Source document —
Narration is a fabulous tool to learn to understand your children. What are their thoughts? What are their opinions? And what have they learned? Not only is narration an essential part of a Charlotte Mason homeschool, but it is an excellent asset to any type of homeschool.
As new homeschoolers, I eagerly read everything about each method of homeschooling and settled on the Charlotte Mason method. It resonated with me, especially the parts that would help our family to become closer and get to know one another better.
Narration was one of the best tools for opening my eyes to how my children thought and processed information. It made a difference in how I taught them and how they reacted to homeschooling. But that’s not always been the case. I had to discover how to incorporate narration in a way that didn’t discourage the same thoughts and conversations I was trying to cultivate.
What is Narration?
Before I jump into a discussion on why narration is important, let’s first discuss what narration is.
Basically, narration is the retelling of what a child has learned. How often does your child come up to you and tell you about a new game they are playing or what they just saw on a television show? Maybe they relate a conversation they had with friends or give you a play-by-play of the sports event they just witnessed. These are all forms of verbal narration.
Children are amazing at narrating, and it is one of the best ways for them to learn. They read or watch something and then share this information with others. You may recognize it as the old adage, “Watch, learn, teach.”

Short problem — Transcribe the portion of the passage on narration that begins at the words "Narration was one" and ends after the words "what narration is.". The data that follow are unrelated to the passage on narration and should be treated as separate material.

Recorded data —
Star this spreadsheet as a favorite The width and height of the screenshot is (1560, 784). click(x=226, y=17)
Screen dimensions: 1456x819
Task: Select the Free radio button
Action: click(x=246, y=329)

Answer to the problem —
Narration was one of the best tools for opening my eyes to how my children thought and processed information. It made a difference in how I taught them and how they reacted to homeschooling. But that’s not always been the case. I had to discover how to incorporate narration in a way that didn’t discourage the same thoughts and conversations I was trying to cultivate.
What is Narration?
Before I jump into a discussion on why narration is important, let’s first discuss what narration is.